■ **Available records**:
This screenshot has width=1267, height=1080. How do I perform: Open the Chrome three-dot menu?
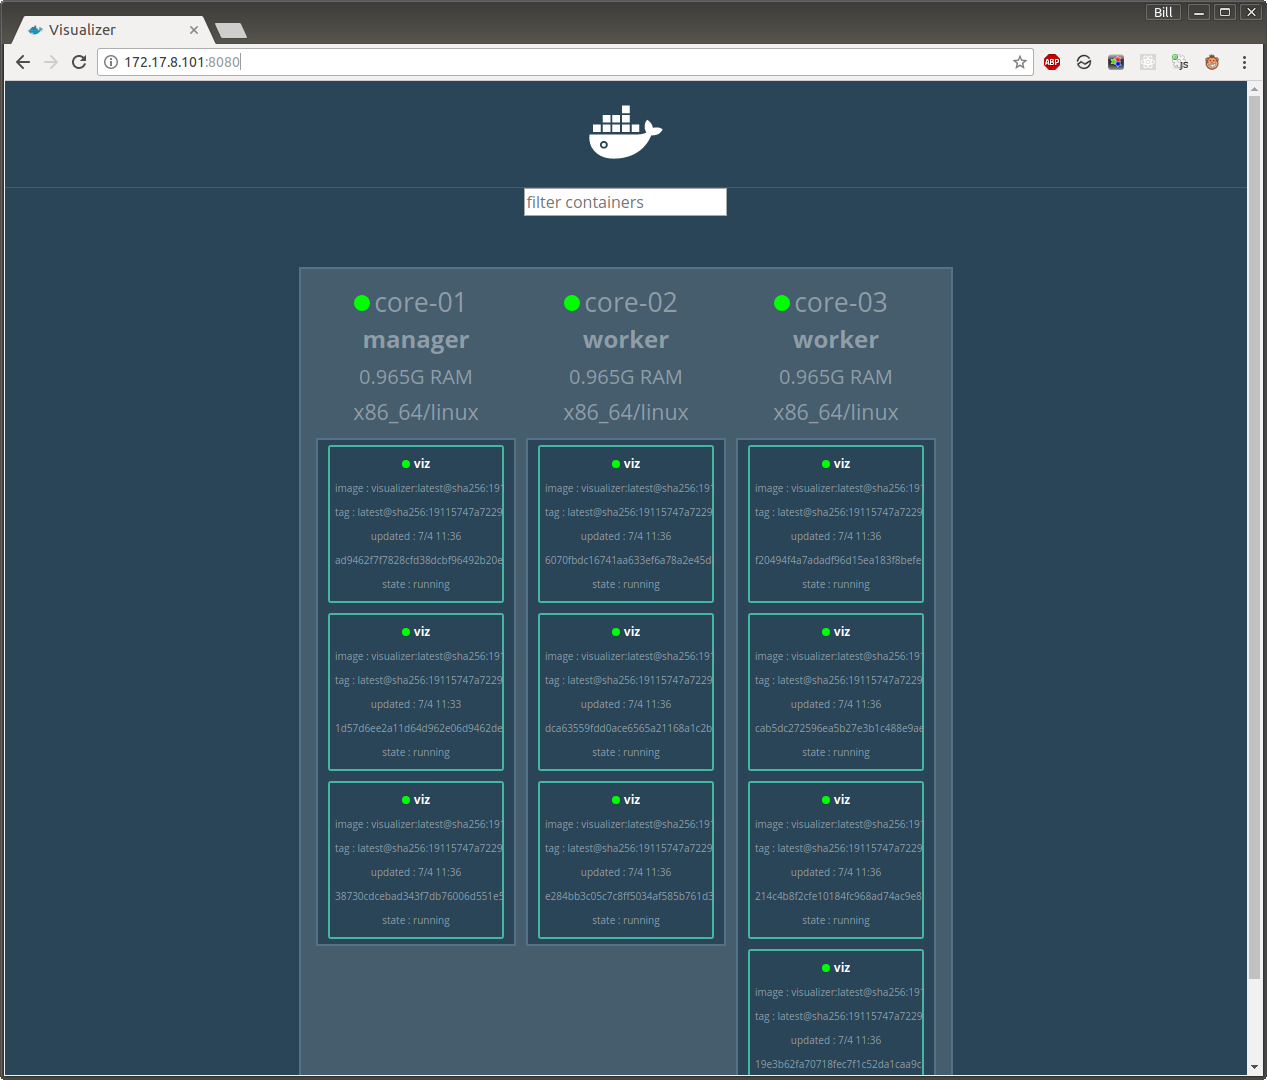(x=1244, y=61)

...

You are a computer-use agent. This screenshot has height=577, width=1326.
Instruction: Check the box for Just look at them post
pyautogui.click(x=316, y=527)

---

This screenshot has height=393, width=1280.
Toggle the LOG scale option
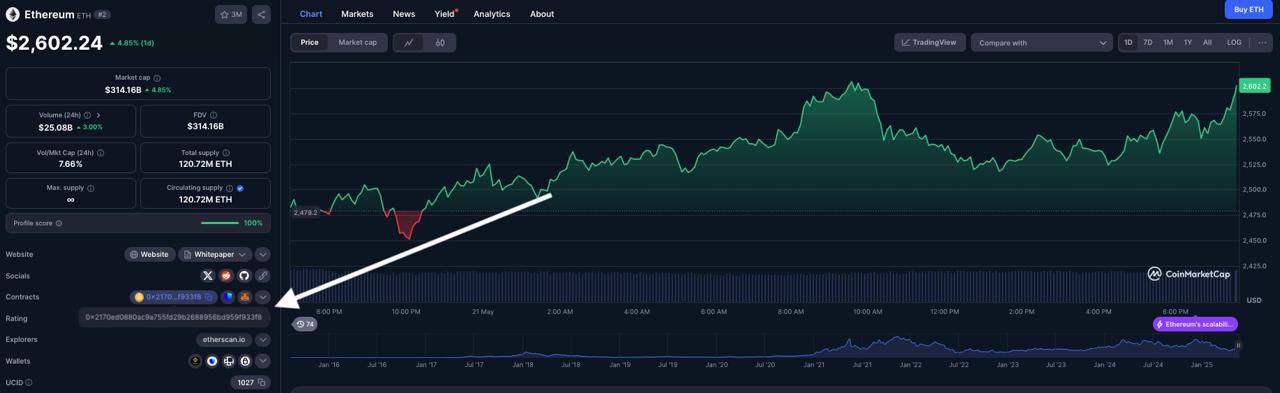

■ **To do**: Could you write out, exactly as they stand, only the lines above that begin at the line with "This screenshot has height=393, width=1280." and stop after the line with "Toggle the LOG scale option"?

■ **Problem solution**:
This screenshot has height=393, width=1280.
Toggle the LOG scale option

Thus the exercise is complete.